Zebra pattern cushion covers in silk and the Genziana armchair.

Each of the four themes have been interpreted in 146 pieces. There are consoles, sideboards, wardrobes, mirrors, boxes, small and large table sets, colour blocked sofas in lush orange, tourmaline pink or sorbet yellow, wall-papers, even towels and bed throws. While the Blu Mediterraneo is quite a sonata of blue and white colours and offers delightful distinction, it is the Carretto Sicilian that dominates in the store.

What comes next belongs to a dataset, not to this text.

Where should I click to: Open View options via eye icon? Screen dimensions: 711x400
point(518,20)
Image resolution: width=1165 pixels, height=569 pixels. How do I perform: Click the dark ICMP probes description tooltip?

That’s where the really curious and serious must alert themselves to hunt for untold stories tucked under the overstatement. I find myself compelled by the fact that from the bath collection to DJ consoles, plates, candle holders to sofas, more than a dozen materials have been used by Italian artisans from small towns of Italy to interpret the prints and designs of the themes. There is silk, velvet, canvas, duchess cotton, cotton, porcelain, wood, Caltagirone ceramic, Murano glass as well as steel (hand painted in gold). The dimensions of design and artisan collaborations surround you when you realise how motifs of leopards and zebras, also intrinsic to the creative trajectory of Domenico Dolce and Stefano Gabbana have been imagined in ways that emphasise the power of the jungle and complexity of these two animals.

 

The Gardenia sectional sofa.

Some thoughts to home in. Would you eat at a dining table that wears kaleidoscopic colours or be willing to lose yourself among dozens of leopard or zebra motifs on a large, very large sofa? Would you have wallpapers, floor rugs and upholstery that take you on a folkloric journey inside ancient Italy? Would a hand-made glass chandelier in multiple hues be the object of your gaze and desire in a home, a hospitality setting or an escape destination? Would the “blu” of the Mediterranean calm and sedate you?

The responses to these questions would invariably be personal as design evokes intimate reactions but there is little doubt that just as the Dolce&Gabbana Casa collection can be an overwhelming experience for the uninitiated, for those familiar and in love with their ostentatious layering, it may be about coming home.

 

Leopard motif wood and metal trays.

The prices are wide-ranging. While you can buy a notebook with the same design theme for €90, a giant chandelier or a big piece of furniture could easily go upwards of €190,000. The small, dainty collection of hand-painted fridges, toasters and mixer-blenders of Italian home appliance brand, Smeg, is not to be missed either.

 

The Dolce&Gabbana Casa Collection is available at the Dolce&Gabbana Casa boutiques in Milan, Capri and Cannes. The furnishing accessories line is also available on the brand’s e-commerce website

Banner: Carretto Siciliano designs inside the boutique at Corso Venezia 7, Milan. All photos courtesy Dolce&Gabbana Press Office.